Une riposte européenne enfin efficace ?

Si l’idée d’une transparence à la suédoise est utopique à l’échelle européenne (certains pourront encore longtemps manger des barres chocolatées aux frais du contribuable en toute intimité), des outils existent. En 2005, la directive sur l’imposition des revenus de l’épargne a été mise en œuvre. Elle a été renforcée en 2009 par la directive destinée à instaurer un système d’échange automatique d’informations entre les différents États membres pour les produits d’épargne, d’assurance-vie et de créances.

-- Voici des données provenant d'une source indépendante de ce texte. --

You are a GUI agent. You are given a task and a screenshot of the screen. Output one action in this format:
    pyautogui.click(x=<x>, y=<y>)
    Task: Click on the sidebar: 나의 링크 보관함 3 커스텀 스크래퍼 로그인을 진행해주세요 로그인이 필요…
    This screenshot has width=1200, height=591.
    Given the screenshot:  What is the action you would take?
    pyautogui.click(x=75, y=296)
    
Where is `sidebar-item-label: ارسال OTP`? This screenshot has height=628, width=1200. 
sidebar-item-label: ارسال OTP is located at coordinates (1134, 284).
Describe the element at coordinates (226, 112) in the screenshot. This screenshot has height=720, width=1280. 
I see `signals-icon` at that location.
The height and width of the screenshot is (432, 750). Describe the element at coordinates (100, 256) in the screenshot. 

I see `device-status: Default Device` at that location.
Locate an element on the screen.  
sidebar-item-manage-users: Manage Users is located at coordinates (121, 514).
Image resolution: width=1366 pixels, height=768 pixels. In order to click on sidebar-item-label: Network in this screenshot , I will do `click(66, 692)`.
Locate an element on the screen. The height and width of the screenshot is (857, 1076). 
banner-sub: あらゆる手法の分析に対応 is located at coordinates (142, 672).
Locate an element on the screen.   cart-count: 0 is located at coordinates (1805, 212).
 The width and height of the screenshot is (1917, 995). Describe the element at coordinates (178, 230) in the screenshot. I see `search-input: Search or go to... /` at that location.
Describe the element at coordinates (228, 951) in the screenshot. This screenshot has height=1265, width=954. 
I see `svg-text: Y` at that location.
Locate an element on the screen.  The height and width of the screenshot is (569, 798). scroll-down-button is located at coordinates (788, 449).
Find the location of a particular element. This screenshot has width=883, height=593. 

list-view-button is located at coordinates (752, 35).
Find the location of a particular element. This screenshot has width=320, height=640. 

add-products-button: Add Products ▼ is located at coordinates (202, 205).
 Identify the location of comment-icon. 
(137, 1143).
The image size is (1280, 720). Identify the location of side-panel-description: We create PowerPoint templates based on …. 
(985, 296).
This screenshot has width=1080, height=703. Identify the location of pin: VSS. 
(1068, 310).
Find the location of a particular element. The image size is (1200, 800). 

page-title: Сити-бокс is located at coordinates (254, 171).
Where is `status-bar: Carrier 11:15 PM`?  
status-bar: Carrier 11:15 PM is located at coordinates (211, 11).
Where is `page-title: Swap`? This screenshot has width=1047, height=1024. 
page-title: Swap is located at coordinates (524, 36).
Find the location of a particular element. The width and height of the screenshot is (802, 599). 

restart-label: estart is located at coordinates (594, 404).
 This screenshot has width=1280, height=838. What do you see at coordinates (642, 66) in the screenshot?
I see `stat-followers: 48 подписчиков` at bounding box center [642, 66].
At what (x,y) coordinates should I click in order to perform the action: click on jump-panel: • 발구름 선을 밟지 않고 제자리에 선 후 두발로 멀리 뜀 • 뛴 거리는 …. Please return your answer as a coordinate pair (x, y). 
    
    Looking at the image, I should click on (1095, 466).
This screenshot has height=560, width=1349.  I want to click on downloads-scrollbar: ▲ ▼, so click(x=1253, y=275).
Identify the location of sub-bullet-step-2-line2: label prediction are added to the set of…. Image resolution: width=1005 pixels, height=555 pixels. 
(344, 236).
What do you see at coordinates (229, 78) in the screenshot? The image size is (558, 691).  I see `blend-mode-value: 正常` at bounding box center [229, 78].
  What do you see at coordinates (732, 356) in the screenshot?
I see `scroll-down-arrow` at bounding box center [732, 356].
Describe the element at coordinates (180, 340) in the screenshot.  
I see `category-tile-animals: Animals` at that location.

En janvier 2013, la Commission européenne estimait avoir mis fin au secret bancaire au sein de l’UE grâce à une directive sur la coopération administrative dans le domaine fiscal s’appliquant à l’ensemble des taxes et impôts hors TVA. Les cinq plus grands pays de l’Union européenne s’accrochent à l’adoption d’une législation communautaire équivalente au Foreign Account Tax Compliance Act (FATCA) américain dont l’objectif est de renforcer la lutte contre l’évasion fiscale. La Belgique, les Pays-Bas, la Pologne et la Roumanie ainsi que le Luxembourg se sont ralliés à cette idée mais l’Autriche et l’Irlande freinent des quatre fers. Juncker est sorti du silence et propose un grand ménage européen confiant à Pierre Moscovici, nouveau commissaire européen à l’économie et à la fiscalité l’élaboration de propositions législatives. Pierre Moscovici confiait récemment, remarquer « un vent nouveau » sur ce dossier de la transparence fiscale. Aux gouvernements donc, de déployer leurs voiles.